The Sixth Circuit ruled on August 19, 2015 that decorative designs on cheerleading uniforms could be protected by copyright. This ruling seems unusual as clothing is generally a “useful item” that has typically been ineligible for copyright protection. The Sixth Circuit, though split 2-1, found that stripes, chevrons and other graphic elements on uniforms warranted copyright protection in favor of Varsity Brands Inc. Further, the Sixth Circuit’s majority states that the Varsity uniforms are “conceptually separable” from the clothing itself reasoning why the designs are eligible for copyright protection.
On September 16, 2015, Star Athletica LLC filed an en banc rehearing arguing that the Sixth Circuit’s decisions would have “immense practical implications” for the apparel industry.
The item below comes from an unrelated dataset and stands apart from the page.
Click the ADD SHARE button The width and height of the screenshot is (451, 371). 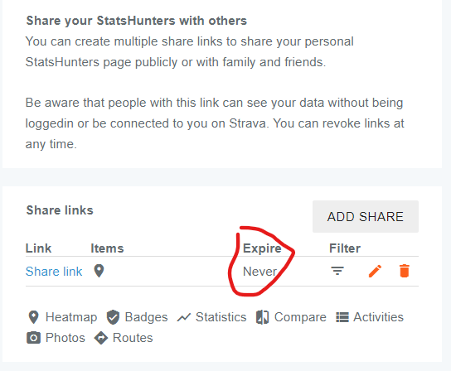(366, 216)
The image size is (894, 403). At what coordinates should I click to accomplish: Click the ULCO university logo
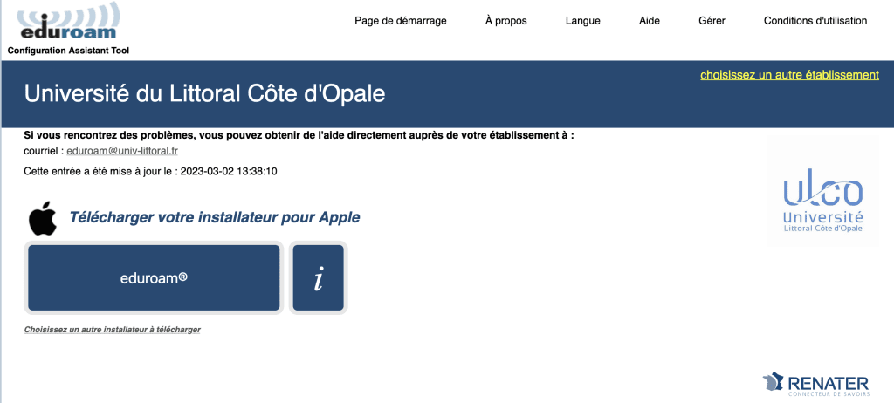[x=822, y=203]
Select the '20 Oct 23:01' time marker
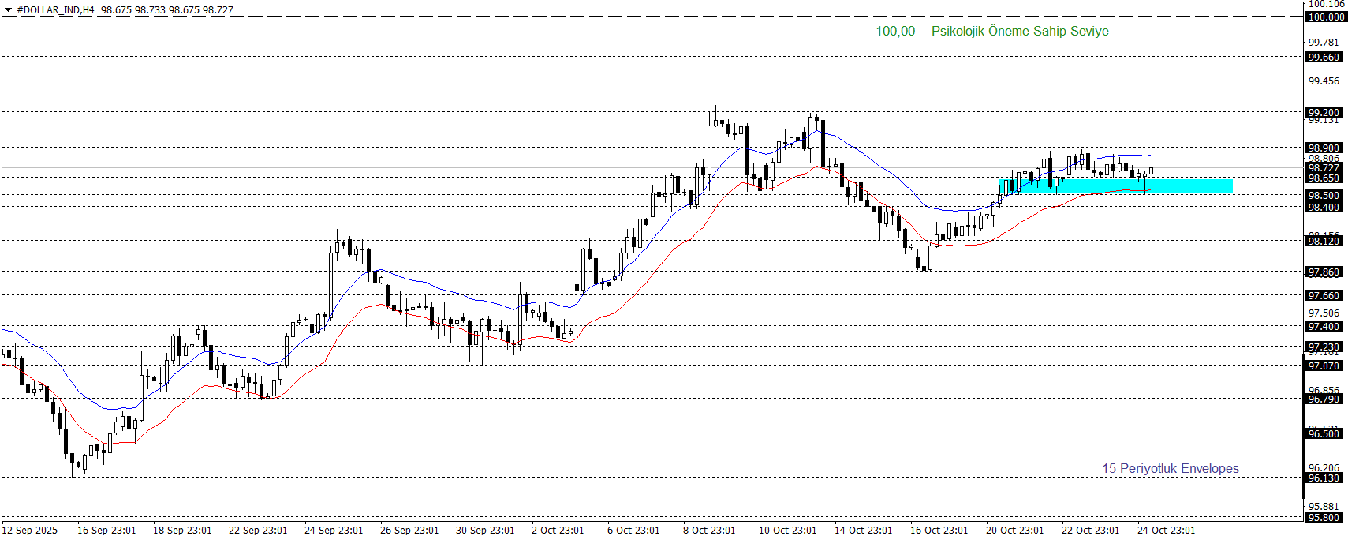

Dissenter, U.S. Circuit Judge David McKeague, rejected the majority’s claim stating “without stripes, braids, and chevrons, we are left with a blank white pleated skirt and crop top.” Regardless, on October 7, 2015, Star Athelica’s en banc hearing request was denied. On October 30, 2015, The Sixth Circuit agreed to a stay, allowing Star Athletica to appeal the decision to the U.S. Supreme Court.
The final ruling in this case from the Supreme Court level as this will potentially and significantly affect clothing and apparel designers.